» **Data excerpts**
==============================
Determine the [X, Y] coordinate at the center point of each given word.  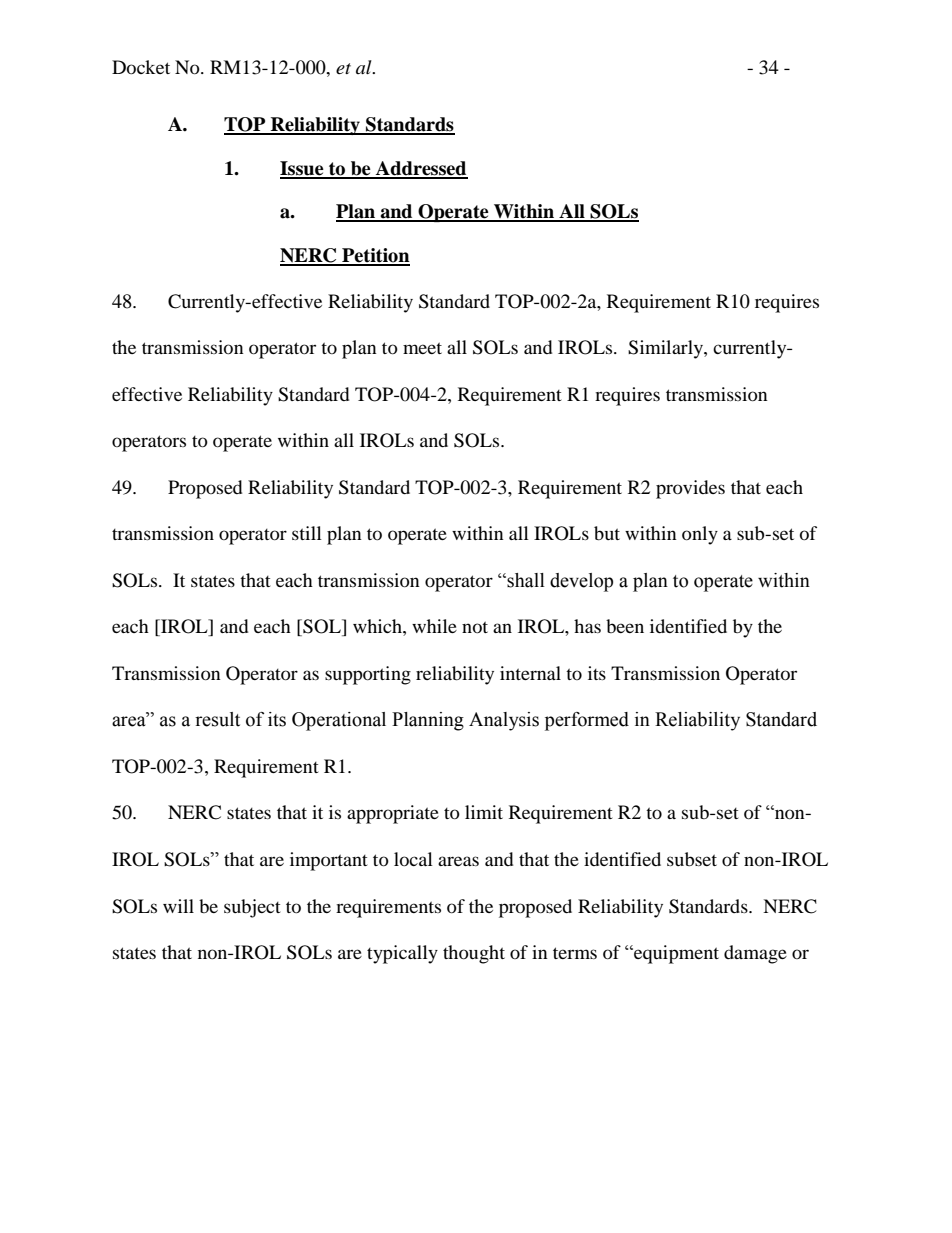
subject [252, 908]
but [607, 533]
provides [690, 489]
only [700, 535]
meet [422, 348]
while [434, 626]
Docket [141, 67]
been [625, 626]
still [307, 533]
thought [474, 954]
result [217, 719]
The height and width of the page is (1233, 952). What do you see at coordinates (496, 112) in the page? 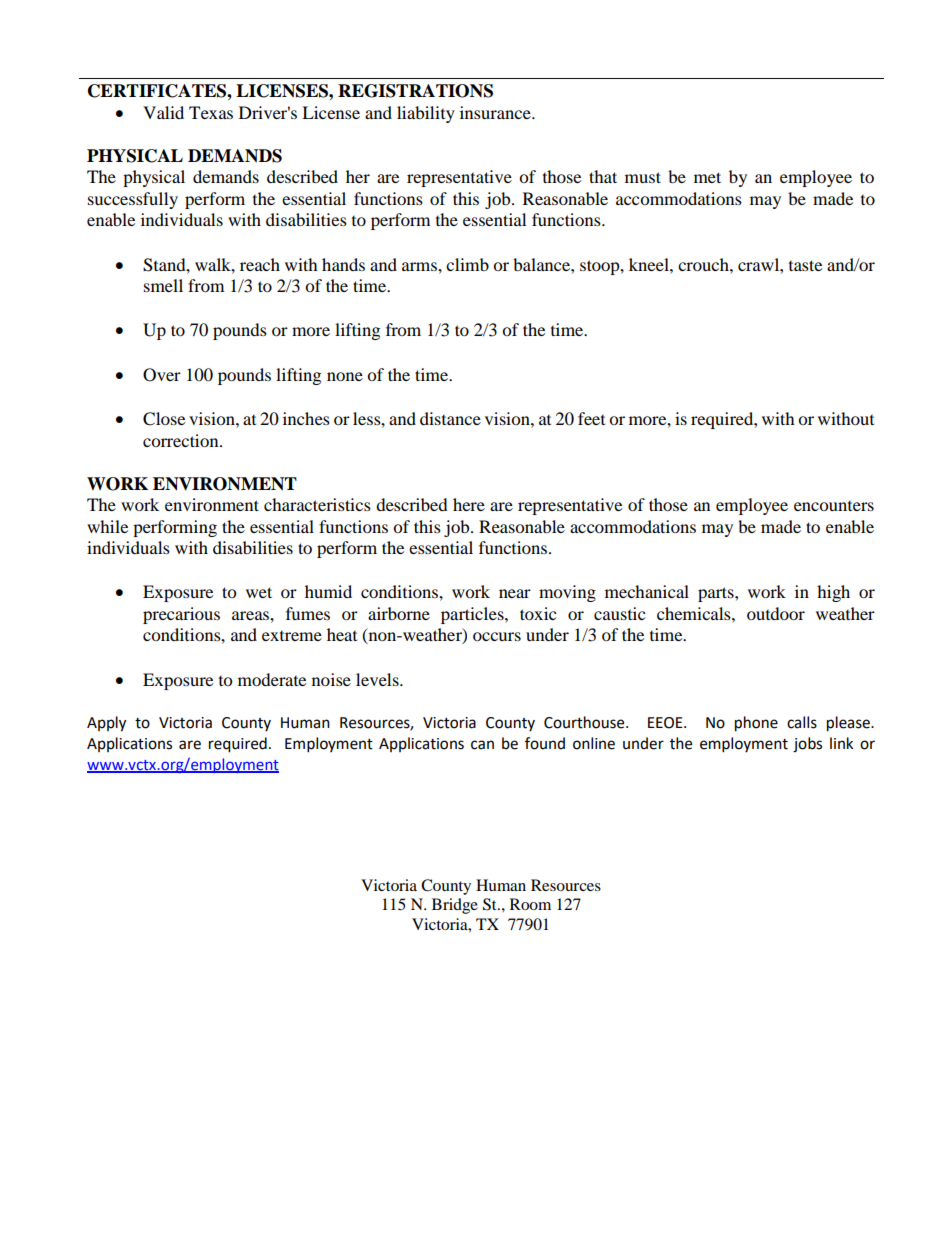
I see `insurance` at bounding box center [496, 112].
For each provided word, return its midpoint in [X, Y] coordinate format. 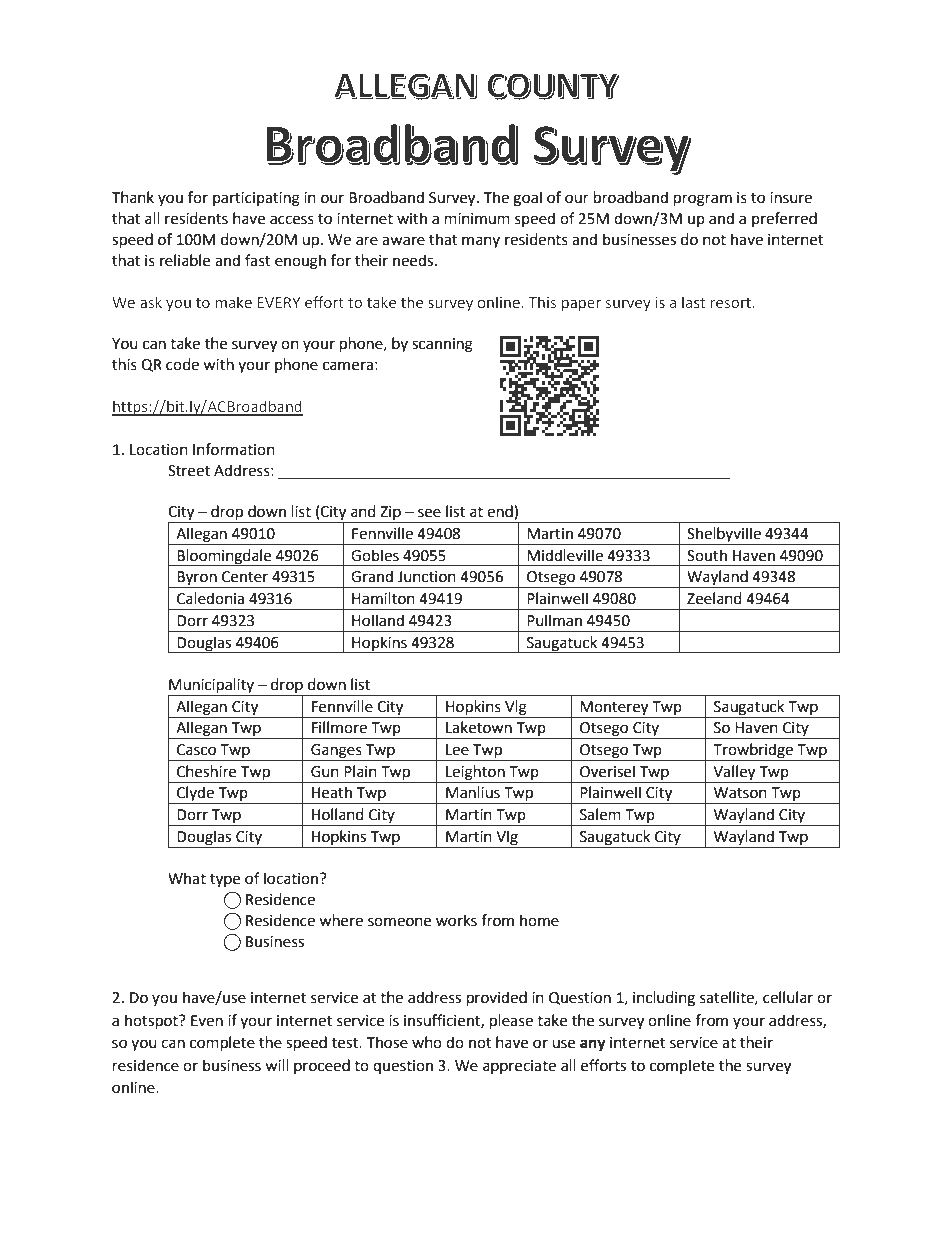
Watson [740, 793]
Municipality [212, 687]
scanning [442, 345]
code [182, 364]
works [456, 920]
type [225, 881]
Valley [734, 773]
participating [256, 199]
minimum [477, 219]
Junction [427, 577]
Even [207, 1021]
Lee [457, 750]
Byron [197, 579]
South [707, 555]
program [703, 200]
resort [732, 303]
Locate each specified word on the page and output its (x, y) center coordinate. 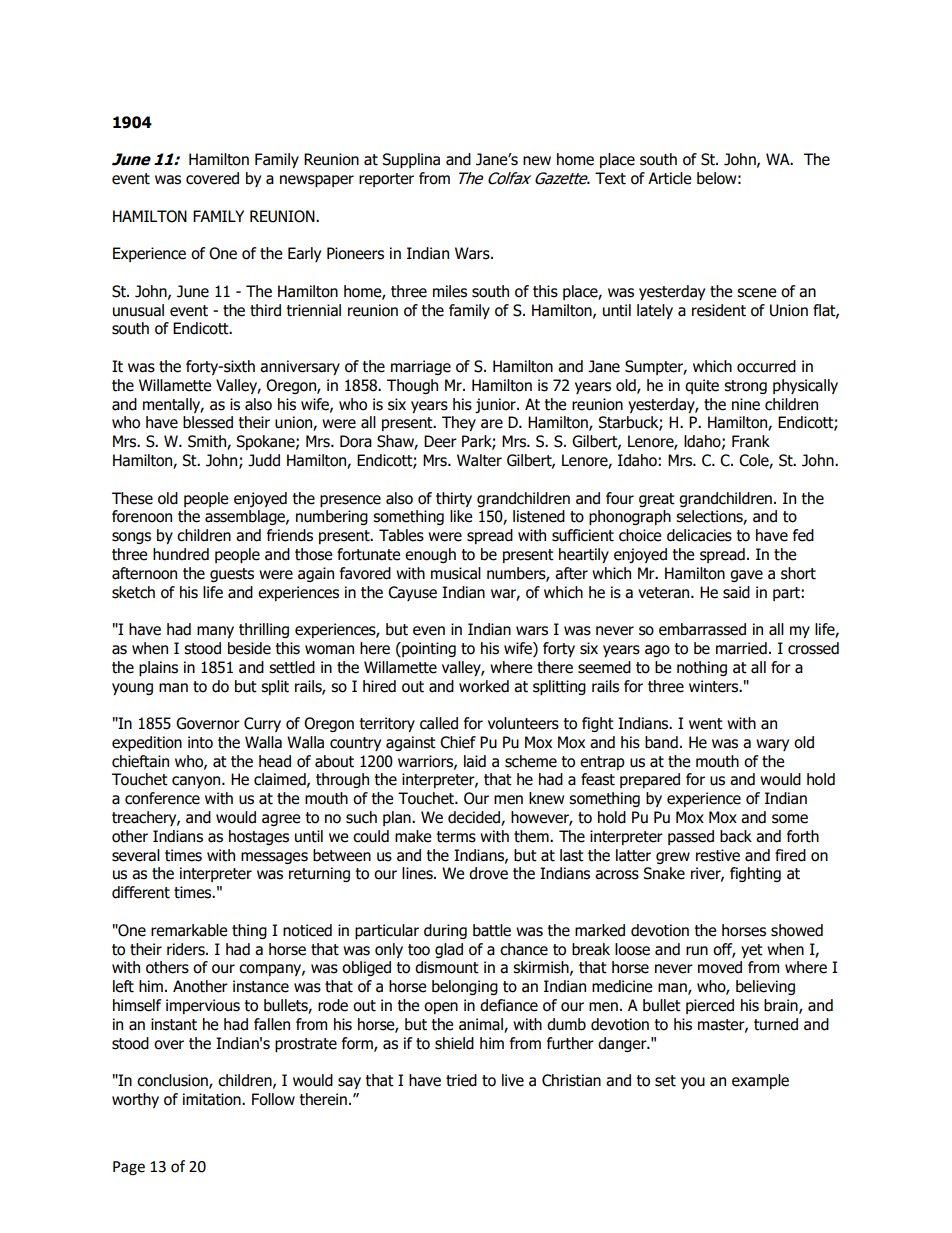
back (736, 836)
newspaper (317, 181)
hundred (181, 554)
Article (669, 178)
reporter (386, 180)
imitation (213, 1099)
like (461, 516)
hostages (259, 837)
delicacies (699, 535)
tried (461, 1080)
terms (456, 837)
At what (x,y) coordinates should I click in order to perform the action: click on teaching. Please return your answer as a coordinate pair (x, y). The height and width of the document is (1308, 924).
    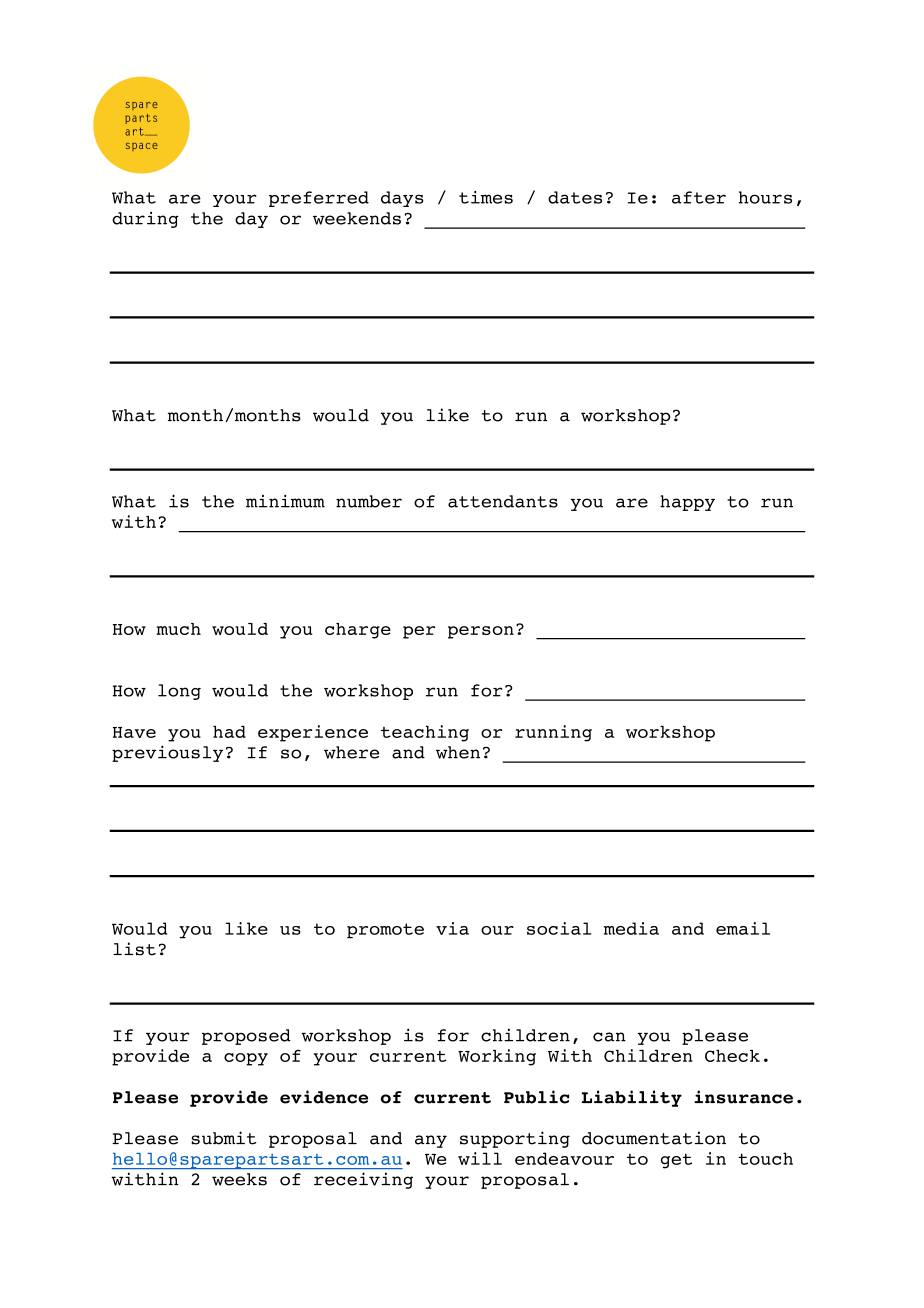
    Looking at the image, I should click on (425, 733).
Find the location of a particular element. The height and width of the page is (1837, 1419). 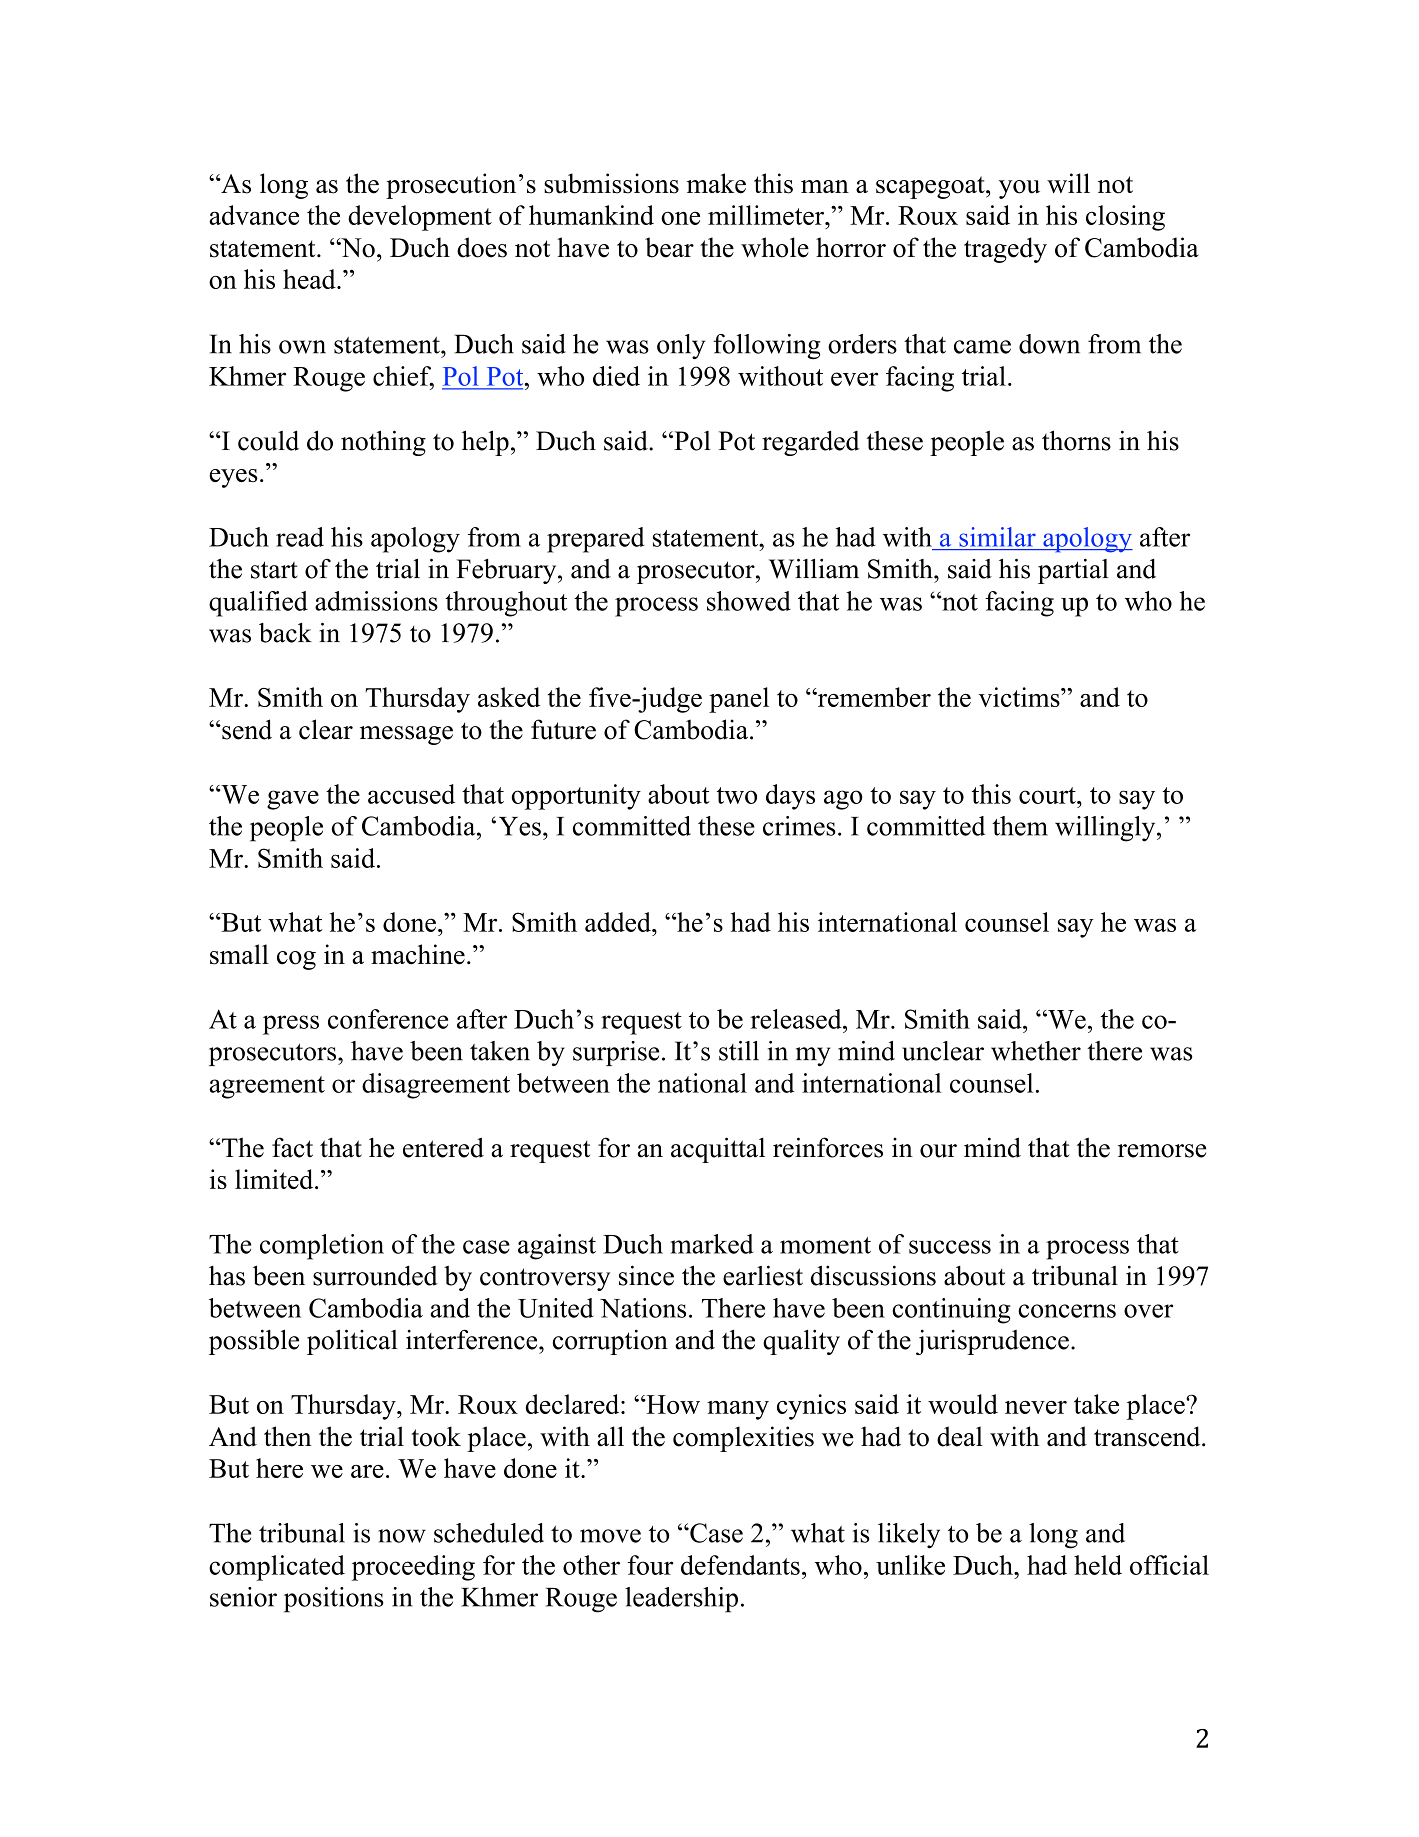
==============================
» **Task statement**
Starting with the line with "type [225, 881]" and going on through the end of the records, write those lines out again with "Valley" switched to "Canyon" and everything else unchanged. Leave the pictures out of your answer.

» **Exercise result**
type [225, 881]
Canyon [734, 773]
participating [256, 199]
minimum [477, 219]
Junction [427, 577]
Even [207, 1021]
Lee [457, 750]
Byron [197, 579]
South [707, 555]
program [703, 200]
resort [732, 303]
Locate each specified word on the page and output its (x, y) center coordinate. 
back (736, 836)
newspaper (317, 181)
hundred (181, 554)
Article (669, 178)
reporter (386, 180)
imitation (213, 1099)
like (461, 516)
hostages (259, 837)
delicacies (699, 535)
tried (461, 1080)
terms (456, 837)
At what (x,y) coordinates should I click in order to perform the action: click on teaching. Please return your answer as a coordinate pair (x, y). The height and width of the document is (1308, 924).
    Looking at the image, I should click on (425, 733).
Find the location of a particular element. The height and width of the page is (1837, 1419). 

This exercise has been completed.